> _EXERCISE_
Repeat the passage below on providing liquidity to THORChain pools word for word, in full.

> _PROVIDED PASSAGE_
— START —
Providing liquidity to THORChain liquidity pools.
Liquidity providers provide assets to the THORChain liquidity pools. They are compensated with swap fees and system rewards. Compensation is affected by a number of factors related to the pool and the state of the network.
Liquidity providers commit capital to pools which have exposure to underlying assets, thus liquidity providers gain exposure to those assets, which have free-floating market prices.
While they are paid block rewards and liquidity fees, these are dynamic and may not be enough to cover "Impermanent Losses", which occur when price changes happen.
Liquidity providers should not consider they are entitled to receive a specific quantity of their assets back when they deposit, rather that they will receive their fair share of the pool's earnings and final asset balances.
Liquidity providers deposit their assets in liquidity pools and earn yield in return. They earn tokens in Rune and the pool's connected asset. For example, someone who has deposited in the BTC/RUNE pool will receive rewards in BTC and RUNE.
— END —
> _SOURCE DATA_
— START —
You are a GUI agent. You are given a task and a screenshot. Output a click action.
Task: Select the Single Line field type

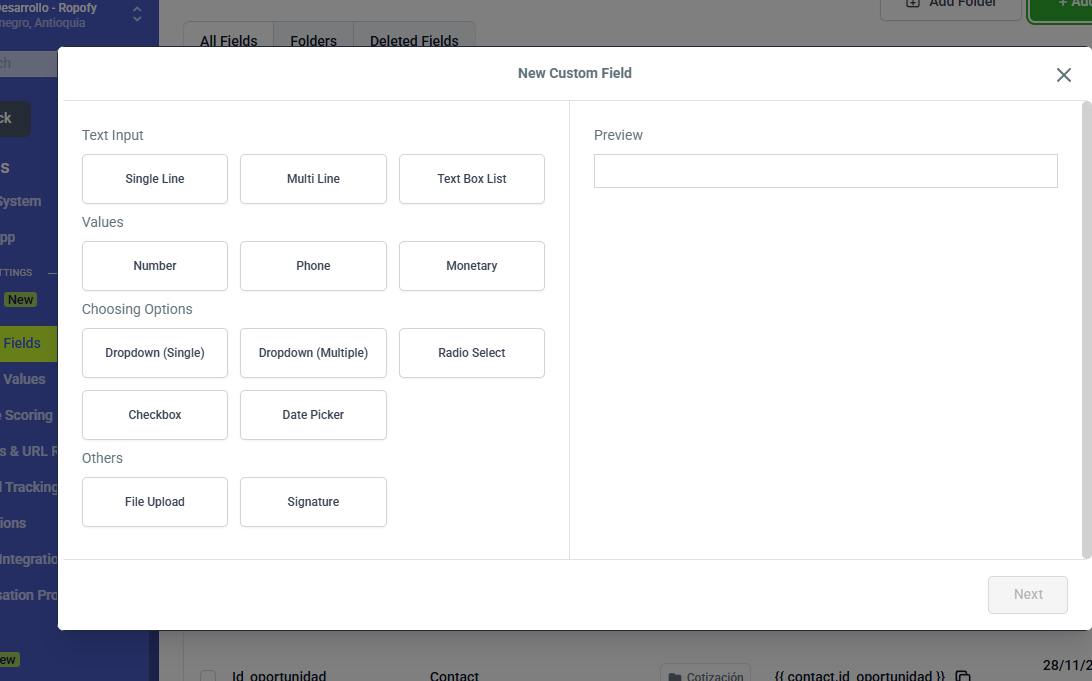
— END —
> _TASK RESULT_
Providing liquidity to THORChain liquidity pools.
Liquidity providers provide assets to the THORChain liquidity pools. They are compensated with swap fees and system rewards. Compensation is affected by a number of factors related to the pool and the state of the network.
Liquidity providers commit capital to pools which have exposure to underlying assets, thus liquidity providers gain exposure to those assets, which have free-floating market prices.
While they are paid block rewards and liquidity fees, these are dynamic and may not be enough to cover "Impermanent Losses", which occur when price changes happen.
Liquidity providers should not consider they are entitled to receive a specific quantity of their assets back when they deposit, rather that they will receive their fair share of the pool's earnings and final asset balances.
Liquidity providers deposit their assets in liquidity pools and earn yield in return. They earn tokens in Rune and the pool's connected asset. For example, someone who has deposited in the BTC/RUNE pool will receive rewards in BTC and RUNE.